Sequence Fractals Part II #7

$ z^2+c+s_i$
s_i = a,-a,…; a = -0.72
Center: C1.00; Zoom = 5
Julia / dynamic / variable view.

Intermezzo. Julia set for C1.00. I have not posted the parameter plane view of C1.00, it looks pretty much like C1.00 when a = -0.75 Sequence Fractals Part II #2

You will often see the word "dichotomy" in reference to Julia sets. For the quadratic family of functions z²+c, Julia sets are either connected or totally disconnected. Totally disconnected, also called Cantor sets or Fatou dust, means that every connected component consists of a single point. The Mandelbrot set is often defined in this context as the set of c where the Julia set of z²+c is connected. It can be shown that the Julia set is connected when the critical point orbit is bounded, and that the Julia set is totally disconnected when the critical point orbit is unbounded. That equivalence justifies the algorithm used to generate these pictures.

It is not always pointed out that the dichotomy is not true in general. It only holds for quadratic polynomials and a few other carefully selected families. For example it is true for z³+c. But this is a small slice of the parameter space for cubic polynomials, not the full picture. The full parameter space (affine-conjugate equivalency classes, don't ask) for cubic polynomials is z³+bz+c where it is not true. The dichotomy also does not hold for quartics as today's picture demonstrates. It is disconnected with large connected components.

The actual theorem (by Fatou and Julia, discovered over 100 years ago, without a personal computer) states that the Julia set is connected if all critical point orbits are bounded, and totally disconnected if all critical point orbits are unbounded. Quadratic polynomials have a single critical point, so one=all. But most functions have multiple critical points, so there exists the additional possibility of some bounded and some unbounded.
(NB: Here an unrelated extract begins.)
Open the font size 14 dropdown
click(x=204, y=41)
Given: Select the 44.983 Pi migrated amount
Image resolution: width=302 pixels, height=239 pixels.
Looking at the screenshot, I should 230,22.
The theorem can be found in math text books, inaccessible to most folks. I could not find a Wikipedia reference to this theorem. If you google (or duckduck) "Julia set dichotomy theorem" you will find many references that state and demonstrate the incomplete theorem for quadratic functions, with no reference to the general case. Here is a page (more like a footnote of a footnote) from the class notes of a Yale math class that describes the general case https://users.math.yale.edu/.../MandelCritPts.html.